Плюх! — и на моих безупречных штанах красуется шлепок.
Мэтт смотрит на меня, положив подбородок на сцепленные руки. За последние полчаса мы заново обговорили всю ситуацию с Гренджерами, и я много чего услышал. Впрочем, заслужил.
— Только до конца недели, — добавляю я. — В понедельник выйду.
— У тебя все нормально?
— Зашибись. Просто надо приучить себя к мысли, что брак разваливается, через несколько недель возвращается в Лондон брат, а мне негде жить. И, да, меня отстранили от работы с партнерами, которых я добыл фирме.
Мэтт глубоко втягивает воздух. Думает, что ответить.
Я знаю, сказать ему нечего, все это вовсе не его вина. Однако мне нужен козел отпущения, чтобы было кого обвинить в предательстве Гренджеров. Не я же в этом виноват, правда?
— Через некоторое время они успокоятся, Адам.
Пусть все немного уляжется. Почему бы тебе не съездить отдохнуть?
Греться на солнышке — одному? Я ни разу не проводил отпуск сам по себе, не собираюсь и пробовать.
— Может, Эмма согласится составить тебе компанию?
— Он как будто читает мои мысли.
Может, и согласится. Но мысль о том, как мы с Эммой весело возимся на песчаном пляже и она вся такая в белом бикини, почему-то не наполняет меня энтузиазмом.
— Выйду в понедельник.
Мэтт закусывает нижнюю губу, а я ухожу.
Мне здесь не место. Я знал это, еще когда поворачивал машину. Знаю и сейчас, проезжая мимо ее дома; знаю, совершая круг. Привычное действие: так я делаю пару раз в год, — но сегодня все иначе. Сам не понимаю, как здесь оказался; чувствую себя таким неприкаянным, что испытываю потребность хоть мельком бросить взгляд, прикоснуться хоть к крошечному мгновению той жизни. Возможно, даже остановиться, постучать в дверь — и спросить у Киры Гренджер, какого черта ее братья послали меня куда подальше.
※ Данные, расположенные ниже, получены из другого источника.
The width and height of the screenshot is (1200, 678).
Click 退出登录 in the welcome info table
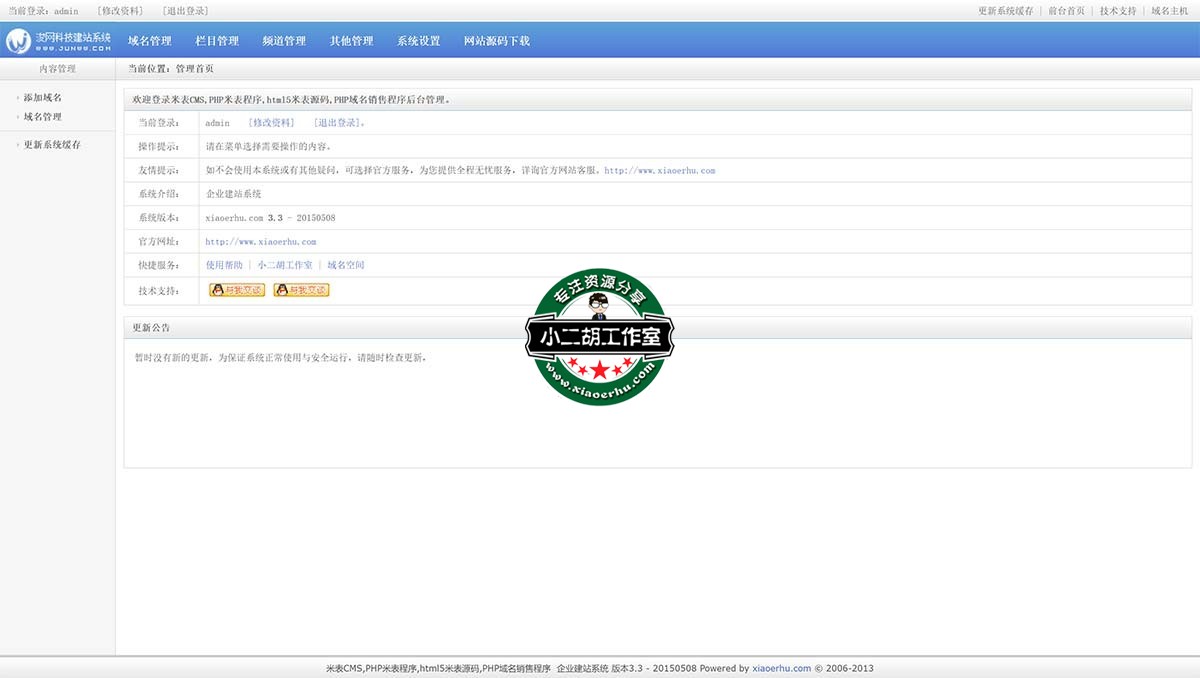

Ее дом угнездился между вересковой пустошью и Хай-стрит. Я паркуюсь в нескольких метрах от массивных ворот конюшни. Это дом, который едва ли когда-нибудь сможет себе позволить кто-либо из работающей братии; такой по средствам только денежным заправилам. Вокруг — маленький, но ухоженный садик. По обе стороны полированных дверей растут лавры.
Меня колотит. Я закрываю глаза и представляю, как ступаю на изящную плитку, ведущую к главному входу. Поднимаю хромированный дверной молоток и дважды стучу. Она когда-то рассказывала, что молоток в форме головы единорога приобретен в антикварном магазинчике неподалеку. Мои глаза по-прежнему закрыты. Вот стучат ее каблуки, клацают по викторианскому кафелю в черно-белую клетку. Вот она открывает дверь. Пусть годы будут к ней добры. Несколько мелких морщинок в уголках глубоко посаженных голубых глаз — а в остальном она все такая же: черные прямые волосы, собранные в тугой пучок, обрамляют лицо — по-прежнему прекрасное. Она ведет меня в дом, заполненный звуками детского смеха. Этот дом совсем не похож на тот, в котором росли Бен и я, — но мы с Бет постарались создать похожий для Мег.